**必要な作業:**
A – 本文について、次の問いに答えてください。
(i) ソリクア配合注ソロスターの薬価は1キットいくらか。
(ii) オニバイド点滴静注43mgの効能・効果は何か。
(iii) ルムジェブはヒューマログと違い、どのようなタイミングで投与できるか。
B – 本文のうち、「オニバイド点滴静注43mg(イリノテカン塩酸塩水和物、日本セルヴィエ)」から「新薬創出等加:主な理由「加算適用」」までの箇所を一字も変えずに書き写すこと。

超速効型インスリンアナログ製剤。有効成分は既承認のヒューマログと同じ。ただ、添加剤としてトレプロスチニルナトリウム及びクエン酸ナトリウムを含むことで投与後初期の同剤の吸収が速くなり、インスリン作用の発現がヒューマログより速くなることで血糖降下作用がより速く発現する。ヒューマログは食直前に投与するが、ルムジェブは食事のタイミングにかかわらず投与できる。

ソリクア配合注ソロスター(インスリン グラルギン(遺伝子組換え)/リキシセナチド 、サノフィ)
薬効分類:396 糖尿病用剤(注射薬)
効能・効果:インスリン療法が適応となる2型糖尿病
薬価:1キット 6,497円(1日薬価:464円)
市場予測(ピーク時10年後):投与患者数1.9万人、販売金額32億円
加算なし

サノフィが製造販売する持効型インスリンアナログのランタス(一般名:インスリン グラルギン)と、GLP-1受容体作動薬リキスミア(リキシセナチド)の配合薬。インスリン製剤とGLP-1受容体作動薬の配合薬は、ノボ ノルディスクファーマが19年9月に発売したゾルトファイ配合注フレックスタッチがあり、ソリクアは2番手となる。

オニバイド点滴静注43mg(イリノテカン塩酸塩水和物、日本セルヴィエ)
薬効分類:424 抗腫瘍性植物成分製剤(注射薬)
効能・効果:がん化学療法後に増悪した治癒切除不能な膵癌
薬価:43mg10mL1瓶 128,131円
市場予測(ピーク時10年後):投与患者数1.9千人、販売金額47億円
加算: 有用性加算(Ⅱ)A=10%、外国平均価格調整(引上げ)、新薬創出等加算
有用性加算(Ⅱ)A=10% :理由「本邦並びに米国及び欧州のガイドラインにおいて、膵癌の二次化学療法として推奨されている。また、5-フルオロウラシル及びレボホリナートの併用療法に本剤を上乗せすることによって、全生存期間が有意に延長することが検証さ れた。以上の2点が治療方法の改善に該当し、有用性加算(Ⅱ)(A=10%) を適用することが適当と判断した」
新薬創出等加:主な理由「加算適用」

**提供資料:**
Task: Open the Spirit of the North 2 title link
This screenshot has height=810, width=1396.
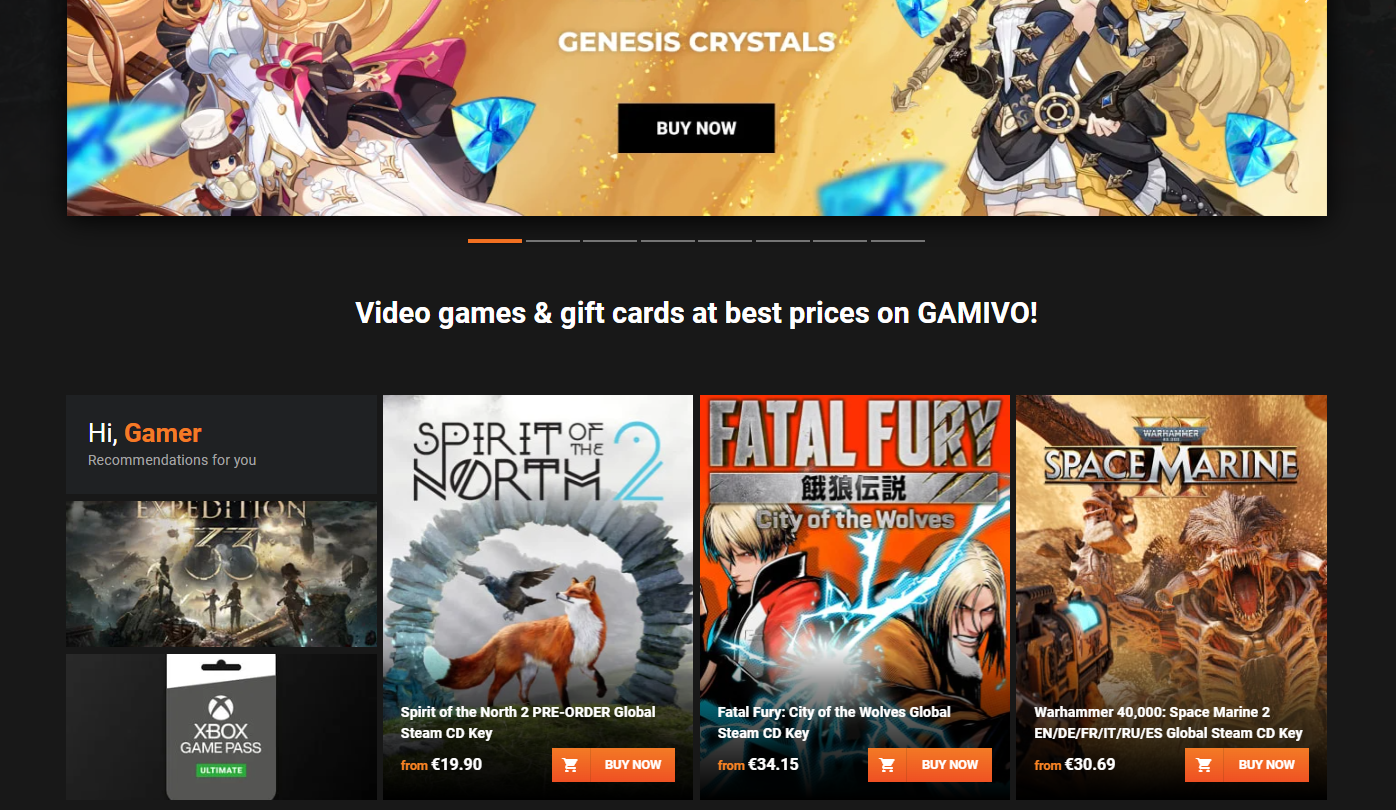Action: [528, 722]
* * *
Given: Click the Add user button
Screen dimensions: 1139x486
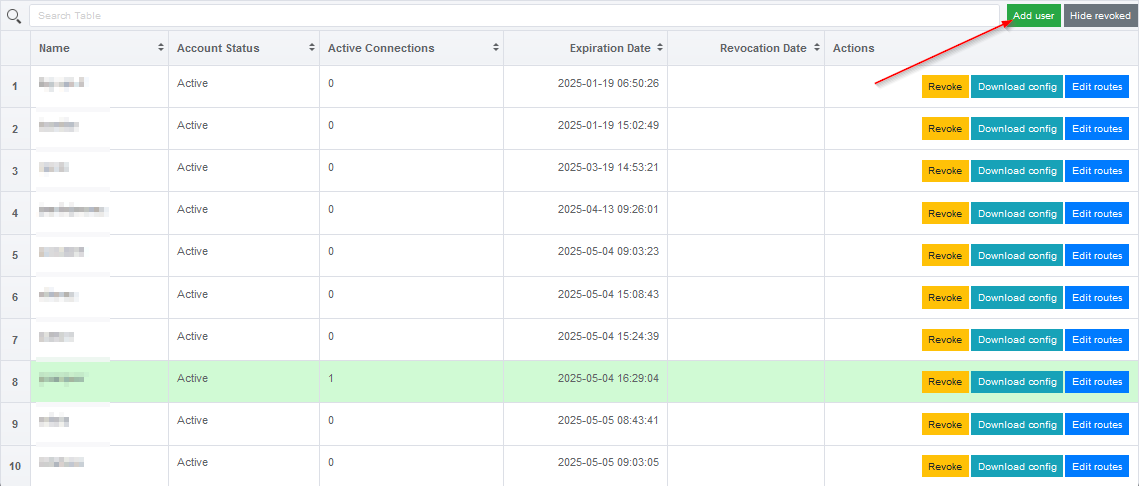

**順番どおりの出力:**
A –
(i) 6,497円
(ii) がん化学療法後に増悪した治癒切除不能な膵癌
(iii) 食事のタイミングにかかわらず投与できる。

B –
オニバイド点滴静注43mg(イリノテカン塩酸塩水和物、日本セルヴィエ)
薬効分類:424 抗腫瘍性植物成分製剤(注射薬)
効能・効果:がん化学療法後に増悪した治癒切除不能な膵癌
薬価:43mg10mL1瓶 128,131円
市場予測(ピーク時10年後):投与患者数1.9千人、販売金額47億円
加算: 有用性加算(Ⅱ)A=10%、外国平均価格調整(引上げ)、新薬創出等加算
有用性加算(Ⅱ)A=10% :理由「本邦並びに米国及び欧州のガイドラインにおいて、膵癌の二次化学療法として推奨されている。また、5-フルオロウラシル及びレボホリナートの併用療法に本剤を上乗せすることによって、全生存期間が有意に延長することが検証さ れた。以上の2点が治療方法の改善に該当し、有用性加算(Ⅱ)(A=10%) を適用することが適当と判断した」
新薬創出等加:主な理由「加算適用」